▶ _To do_
Pick out and copy each line in the material below that contains the word "team". Case counts.

---

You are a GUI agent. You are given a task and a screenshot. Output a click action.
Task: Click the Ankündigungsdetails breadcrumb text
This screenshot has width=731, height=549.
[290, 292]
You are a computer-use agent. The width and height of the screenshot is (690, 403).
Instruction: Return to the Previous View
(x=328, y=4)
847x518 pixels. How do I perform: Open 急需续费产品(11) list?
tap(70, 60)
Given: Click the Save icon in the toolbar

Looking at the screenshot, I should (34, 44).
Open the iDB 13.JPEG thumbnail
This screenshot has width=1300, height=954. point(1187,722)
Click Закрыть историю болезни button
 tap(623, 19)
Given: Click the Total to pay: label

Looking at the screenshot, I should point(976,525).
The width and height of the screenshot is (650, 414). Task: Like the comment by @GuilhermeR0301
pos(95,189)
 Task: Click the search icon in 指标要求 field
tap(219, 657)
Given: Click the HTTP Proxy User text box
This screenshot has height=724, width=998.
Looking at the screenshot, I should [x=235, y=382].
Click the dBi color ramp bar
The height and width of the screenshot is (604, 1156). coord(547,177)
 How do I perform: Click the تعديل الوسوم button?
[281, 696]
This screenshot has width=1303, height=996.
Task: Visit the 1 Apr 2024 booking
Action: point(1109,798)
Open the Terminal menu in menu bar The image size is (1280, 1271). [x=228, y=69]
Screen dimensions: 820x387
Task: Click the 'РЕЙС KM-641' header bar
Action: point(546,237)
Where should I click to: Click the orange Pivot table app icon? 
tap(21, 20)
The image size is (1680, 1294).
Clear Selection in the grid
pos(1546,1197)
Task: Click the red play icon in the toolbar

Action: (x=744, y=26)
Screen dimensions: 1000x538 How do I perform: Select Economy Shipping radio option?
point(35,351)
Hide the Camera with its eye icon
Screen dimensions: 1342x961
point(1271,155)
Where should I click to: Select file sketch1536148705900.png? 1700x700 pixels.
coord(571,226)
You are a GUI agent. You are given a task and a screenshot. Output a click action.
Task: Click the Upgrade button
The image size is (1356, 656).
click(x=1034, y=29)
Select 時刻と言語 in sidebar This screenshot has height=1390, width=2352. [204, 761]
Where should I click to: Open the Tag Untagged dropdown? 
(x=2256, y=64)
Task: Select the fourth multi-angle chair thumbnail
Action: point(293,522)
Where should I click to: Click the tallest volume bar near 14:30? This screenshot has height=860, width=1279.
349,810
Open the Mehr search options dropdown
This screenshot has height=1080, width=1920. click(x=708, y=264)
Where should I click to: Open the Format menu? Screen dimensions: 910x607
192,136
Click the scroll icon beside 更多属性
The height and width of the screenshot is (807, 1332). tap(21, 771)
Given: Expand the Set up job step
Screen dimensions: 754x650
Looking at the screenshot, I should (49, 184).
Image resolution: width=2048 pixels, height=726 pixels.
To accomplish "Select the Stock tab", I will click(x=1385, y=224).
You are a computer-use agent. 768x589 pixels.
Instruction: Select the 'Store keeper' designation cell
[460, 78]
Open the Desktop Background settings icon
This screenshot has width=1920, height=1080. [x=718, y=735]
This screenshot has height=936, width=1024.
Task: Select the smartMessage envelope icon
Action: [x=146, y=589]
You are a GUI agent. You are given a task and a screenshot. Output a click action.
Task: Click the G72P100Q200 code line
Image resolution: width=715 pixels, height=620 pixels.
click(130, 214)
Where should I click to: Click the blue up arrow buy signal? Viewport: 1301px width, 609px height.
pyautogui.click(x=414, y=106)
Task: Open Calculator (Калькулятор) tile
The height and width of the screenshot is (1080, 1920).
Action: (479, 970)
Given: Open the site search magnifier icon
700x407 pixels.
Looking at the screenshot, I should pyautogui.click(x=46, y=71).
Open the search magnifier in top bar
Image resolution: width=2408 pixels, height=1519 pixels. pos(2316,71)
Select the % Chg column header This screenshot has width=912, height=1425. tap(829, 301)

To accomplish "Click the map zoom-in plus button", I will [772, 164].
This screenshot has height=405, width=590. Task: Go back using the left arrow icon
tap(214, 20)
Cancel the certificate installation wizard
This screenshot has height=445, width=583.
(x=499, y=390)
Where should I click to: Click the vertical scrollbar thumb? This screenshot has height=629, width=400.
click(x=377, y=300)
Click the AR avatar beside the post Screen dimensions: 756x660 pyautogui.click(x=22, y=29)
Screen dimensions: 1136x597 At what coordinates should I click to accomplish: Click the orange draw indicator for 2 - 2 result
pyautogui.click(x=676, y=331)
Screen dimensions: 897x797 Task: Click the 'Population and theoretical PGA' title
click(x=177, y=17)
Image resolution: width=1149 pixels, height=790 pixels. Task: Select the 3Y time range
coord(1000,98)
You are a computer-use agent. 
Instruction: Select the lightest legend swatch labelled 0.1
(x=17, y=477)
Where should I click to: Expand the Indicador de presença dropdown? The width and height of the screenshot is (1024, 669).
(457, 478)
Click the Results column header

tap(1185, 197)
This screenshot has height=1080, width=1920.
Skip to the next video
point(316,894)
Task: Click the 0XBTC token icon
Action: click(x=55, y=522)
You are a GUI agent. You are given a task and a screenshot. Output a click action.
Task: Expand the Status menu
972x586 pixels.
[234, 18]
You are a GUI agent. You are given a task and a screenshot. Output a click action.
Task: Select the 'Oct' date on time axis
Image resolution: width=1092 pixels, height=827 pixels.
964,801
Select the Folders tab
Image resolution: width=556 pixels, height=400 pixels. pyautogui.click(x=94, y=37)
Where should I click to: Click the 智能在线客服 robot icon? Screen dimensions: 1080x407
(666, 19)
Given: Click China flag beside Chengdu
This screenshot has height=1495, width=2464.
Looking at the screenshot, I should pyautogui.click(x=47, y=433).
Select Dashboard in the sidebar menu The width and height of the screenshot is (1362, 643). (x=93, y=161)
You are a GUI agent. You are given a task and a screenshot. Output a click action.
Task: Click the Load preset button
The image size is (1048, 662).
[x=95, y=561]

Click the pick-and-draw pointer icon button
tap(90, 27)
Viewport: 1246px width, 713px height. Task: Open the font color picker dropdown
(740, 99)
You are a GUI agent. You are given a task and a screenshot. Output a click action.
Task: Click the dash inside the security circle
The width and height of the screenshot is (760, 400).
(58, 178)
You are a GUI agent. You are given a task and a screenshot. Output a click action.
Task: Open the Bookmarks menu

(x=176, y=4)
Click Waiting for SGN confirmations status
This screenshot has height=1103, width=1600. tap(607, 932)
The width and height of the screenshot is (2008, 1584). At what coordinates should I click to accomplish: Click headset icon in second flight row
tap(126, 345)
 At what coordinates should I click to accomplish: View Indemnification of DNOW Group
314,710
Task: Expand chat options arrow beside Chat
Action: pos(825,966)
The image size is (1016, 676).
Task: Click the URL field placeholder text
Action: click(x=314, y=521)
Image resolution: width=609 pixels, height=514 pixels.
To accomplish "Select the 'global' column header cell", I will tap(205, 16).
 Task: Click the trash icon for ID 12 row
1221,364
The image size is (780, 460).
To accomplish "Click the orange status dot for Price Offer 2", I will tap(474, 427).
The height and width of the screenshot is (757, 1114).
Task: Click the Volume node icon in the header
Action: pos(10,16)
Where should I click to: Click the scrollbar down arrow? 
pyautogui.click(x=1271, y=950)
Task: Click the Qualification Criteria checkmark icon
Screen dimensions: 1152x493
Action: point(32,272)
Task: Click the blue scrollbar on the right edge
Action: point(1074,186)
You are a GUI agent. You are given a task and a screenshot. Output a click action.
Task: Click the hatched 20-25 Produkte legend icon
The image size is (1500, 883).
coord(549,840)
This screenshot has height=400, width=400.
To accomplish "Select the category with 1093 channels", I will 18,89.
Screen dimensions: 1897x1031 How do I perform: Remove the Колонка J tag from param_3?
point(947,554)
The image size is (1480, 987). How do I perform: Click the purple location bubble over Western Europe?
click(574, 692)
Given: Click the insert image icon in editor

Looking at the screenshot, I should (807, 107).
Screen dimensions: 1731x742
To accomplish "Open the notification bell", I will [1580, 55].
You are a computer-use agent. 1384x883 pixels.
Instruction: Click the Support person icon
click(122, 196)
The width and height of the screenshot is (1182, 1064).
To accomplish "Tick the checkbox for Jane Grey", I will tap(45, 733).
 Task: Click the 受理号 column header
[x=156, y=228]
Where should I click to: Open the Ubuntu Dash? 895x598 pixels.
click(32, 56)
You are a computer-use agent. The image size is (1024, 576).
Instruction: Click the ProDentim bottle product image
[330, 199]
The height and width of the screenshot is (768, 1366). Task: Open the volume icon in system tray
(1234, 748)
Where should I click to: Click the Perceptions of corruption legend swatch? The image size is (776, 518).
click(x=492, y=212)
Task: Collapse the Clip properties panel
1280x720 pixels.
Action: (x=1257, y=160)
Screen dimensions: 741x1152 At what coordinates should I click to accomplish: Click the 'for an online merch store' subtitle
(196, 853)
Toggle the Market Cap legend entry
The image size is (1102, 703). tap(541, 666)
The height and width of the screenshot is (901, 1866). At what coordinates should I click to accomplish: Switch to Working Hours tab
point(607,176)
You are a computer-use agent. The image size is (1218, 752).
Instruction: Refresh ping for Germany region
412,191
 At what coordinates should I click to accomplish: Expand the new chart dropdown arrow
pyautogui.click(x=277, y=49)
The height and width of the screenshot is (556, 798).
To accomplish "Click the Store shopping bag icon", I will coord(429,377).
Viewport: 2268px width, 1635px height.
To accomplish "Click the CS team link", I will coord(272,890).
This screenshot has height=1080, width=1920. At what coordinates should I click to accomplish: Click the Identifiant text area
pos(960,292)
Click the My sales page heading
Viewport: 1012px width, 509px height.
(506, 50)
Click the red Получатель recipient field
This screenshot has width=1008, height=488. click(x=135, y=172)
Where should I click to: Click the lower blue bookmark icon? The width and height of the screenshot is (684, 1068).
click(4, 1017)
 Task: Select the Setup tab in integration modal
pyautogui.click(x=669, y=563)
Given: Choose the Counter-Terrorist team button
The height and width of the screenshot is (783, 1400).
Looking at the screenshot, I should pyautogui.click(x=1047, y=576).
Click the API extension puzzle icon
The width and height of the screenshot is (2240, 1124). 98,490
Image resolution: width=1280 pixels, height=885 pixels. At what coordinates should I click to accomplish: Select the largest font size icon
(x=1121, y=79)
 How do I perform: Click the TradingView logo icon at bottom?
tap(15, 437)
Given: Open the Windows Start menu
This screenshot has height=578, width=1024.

---

▶ _Output for this exercise_
To accomplish "Click the CS team link", I will coord(272,890).
Given: Choose the Counter-Terrorist team button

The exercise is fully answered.